Originally, the government's intent was to fly Lindh, a resident of Marin County outside San Francisco, which lies in the most liberal federal court district in the country, to Virginia, where his case would instead be handled by the Fourth Circuit, arguably the most conservative judicial district in the nation. Lindh's case was assigned to Federal District Judge T.S. Ellis, a former Vietnam-era combat pilot and an appointee to the bench of President Ronald Reagan. Attorney General John Ashcroft, who had touted the captured Lindh as "the American Taliban," and Chertoff, both had every expectation that Judge Ellis would be accommodating of their efforts to suppress any evidence of torture in Lindh's case. And they had a report from his FBI interrogator-something called a 302 document--purporting to claim that Lindh had confessed to having been fighting against the Americans and linked to Al Qaeda. This was all they needed, they felt, to get him convicted on the most serious charge of plotting to kill Americans, which would have sent him away for multiple life sentences.
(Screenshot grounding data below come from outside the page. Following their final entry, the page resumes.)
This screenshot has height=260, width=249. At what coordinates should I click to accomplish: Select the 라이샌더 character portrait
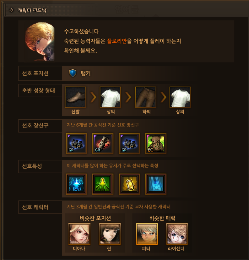pyautogui.click(x=177, y=234)
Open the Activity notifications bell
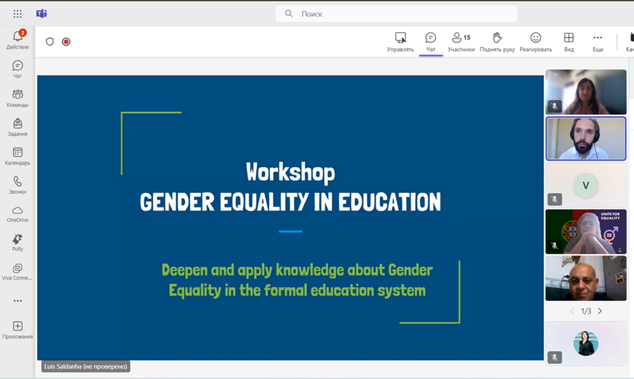This screenshot has width=634, height=379. (17, 39)
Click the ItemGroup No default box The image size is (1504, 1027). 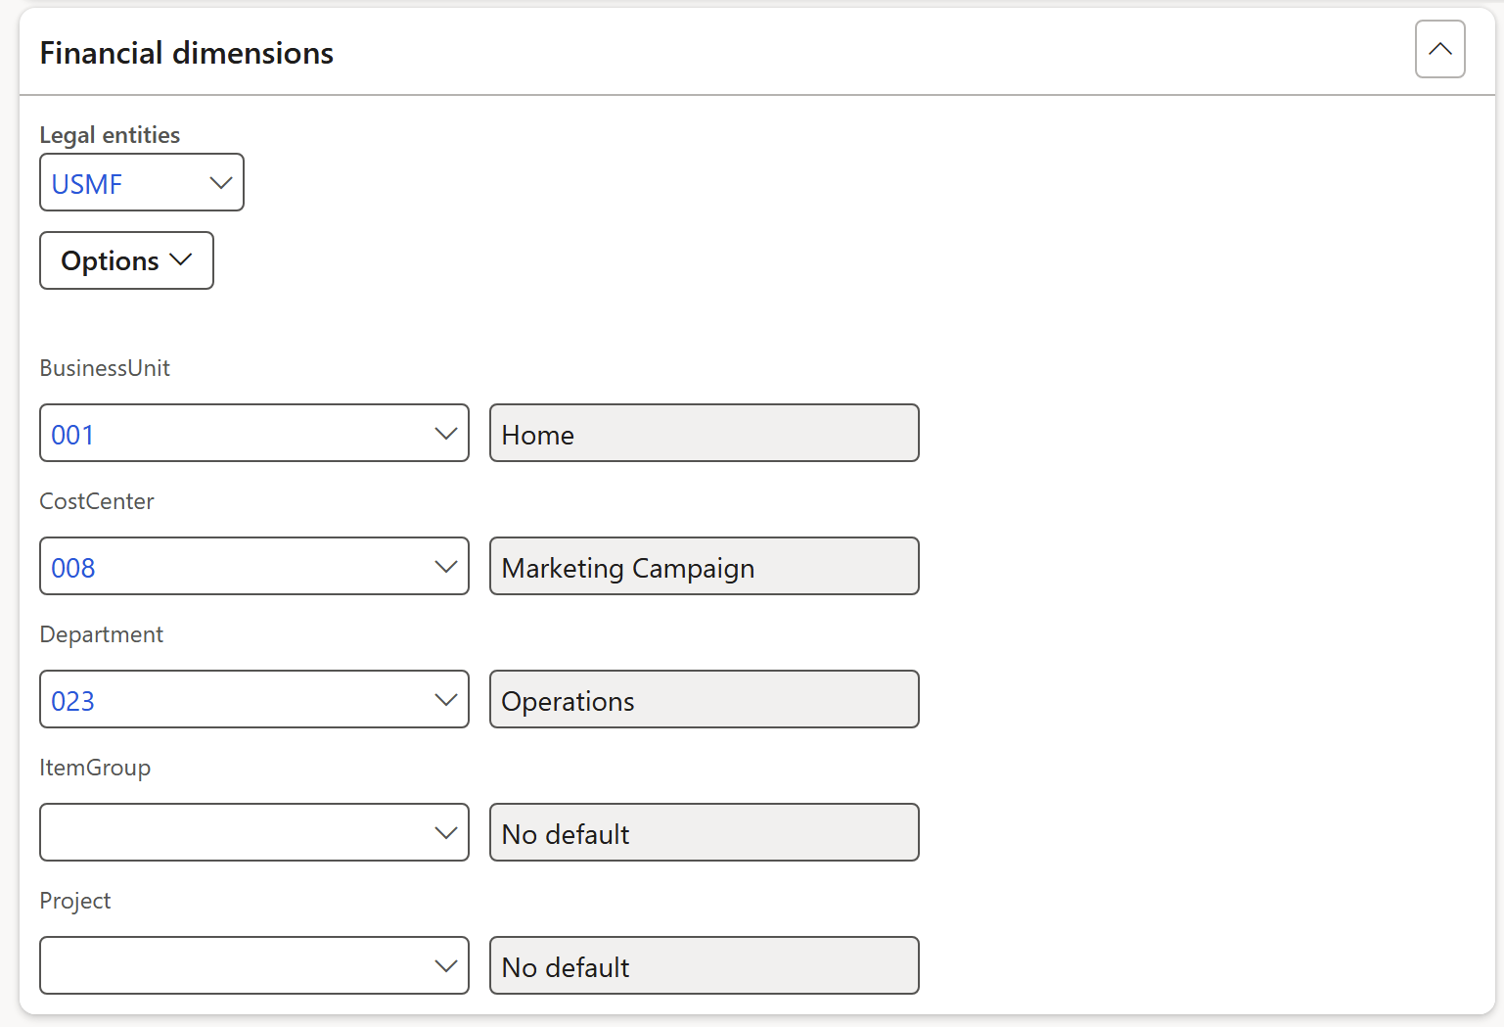[704, 833]
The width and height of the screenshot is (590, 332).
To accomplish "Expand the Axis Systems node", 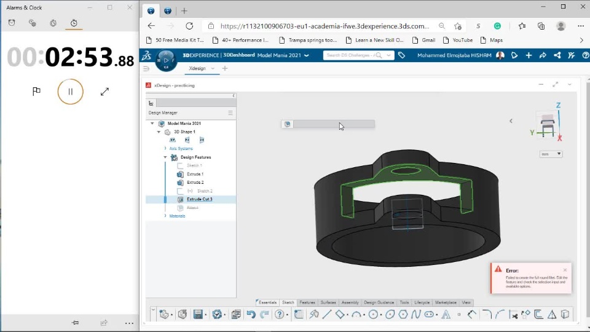I will tap(165, 149).
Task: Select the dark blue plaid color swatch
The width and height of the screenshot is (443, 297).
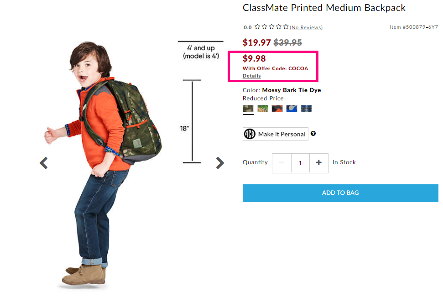Action: point(306,109)
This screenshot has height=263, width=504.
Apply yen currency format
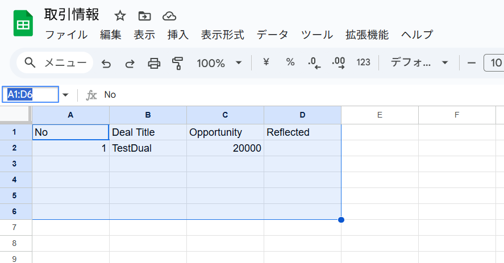pos(266,62)
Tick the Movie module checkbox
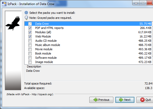 click(x=30, y=49)
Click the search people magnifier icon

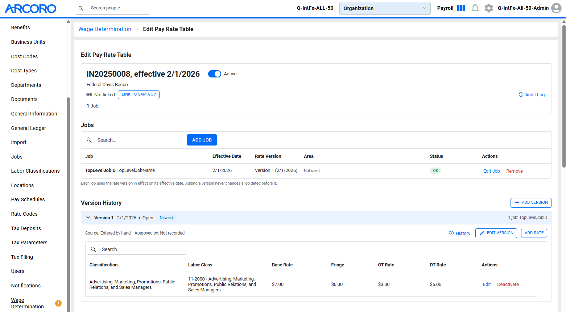coord(81,8)
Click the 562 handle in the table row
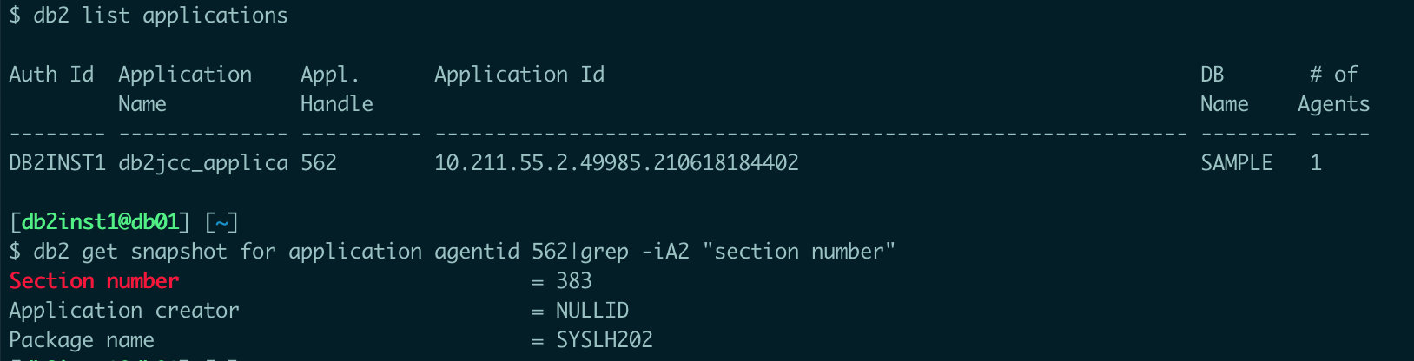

But Judge Ellis, in the early days of pre-trial hearings in June, 1982, surprised prosecutors when he agreed to a request by Lindh's attorneys, a team hired by Lindh's family and led by San Francisco defense attorney James Brosnahan, for an evidenciary hearing at which Lindh would be able to challenge the admission of evidence that he had confessed by introducing evidence that he was being tortured at the time.

This threw the government into a panic. If Lindh brought in witnesses from Guantanamo or from Afghanistan who could testify to his torture-as the judge indicated he would agree to allow him to do--it would expose the administrations's whole secret campaign of torture, just as it was getting going in Afghanistan and at Guantanamo Bay.

As I wrote in an article in the Nation back in 2005, on the Friday before that evidenciary hearing, which was set for Monday, June 12, 2002, the Justice Department, at the direction of Assistant Attorney General Chertoff himself, offered Lindh's attorneys a one-day-only, take-it-or-leave-it a plea deal. Chertoff (acting with an alacrity that stands in marked contrast to his sluggish response time several years later when faced, as secretary of homeland security, with the Katrina disaster in New Orleans) offered to drop the serious charges of conspiracy to murder Americans, supporting terrorism, and all other more serious charges, in return for a guilty plea to the two most minor charges facing him, but only if-and this is the key-Lindh would cancel the scheduled evidentiary hearing. Under the offered deal, Lindh was also required to sign a letter drawn up by Chertoff's office stating that he had "not been intentionally mistreated" by his American captors, and waiving any right to claim such mistreatment or torture any time in the future. Lindh agreed to this patently false demand, but following sentencing, Chertoff also, for good measure, added a gag order--technically a "special administrative measure"--barring Lindh from even talking about his experience for the duration of his sentence.

Back in June of 2002, torture by US forces was just a faint rumor. Now, with the release of memos by White House and Justice Department lawyers authorizing official torture retroactively and going forward, and with evidence that has shown torture to have been widely practiced on people held in American captivity, it is clear why Chertoff and the Bush/Cheney administration went to such hurried and extraordinary lengths to completely silence Lindh. His wasn't just the first trial in the "War on Terror." Lindh was the first victim whose torture could be shown to have been officially sanctioned.

Whether Lindh was actually an enemy of America, or just a kid who had the misfortune of signing up in August 2001 in the Taliban's fight against various warlords a month before the 9-11 attacks, and who then ended up being out in the bush with America's newest enemy, is certainly open to debate. He has served seven years of a 20-year sentence so far on two minor charges-carrying a weapon and providing assistance to an enemy of the US. What is clear is that any investigation into the history of America's trip into what Vice President Dick Cheney called "the Dark Side" and it's adoption of a program of medieval torture tactics, must include the testimony of John Walker Lindh-one of its first official victims.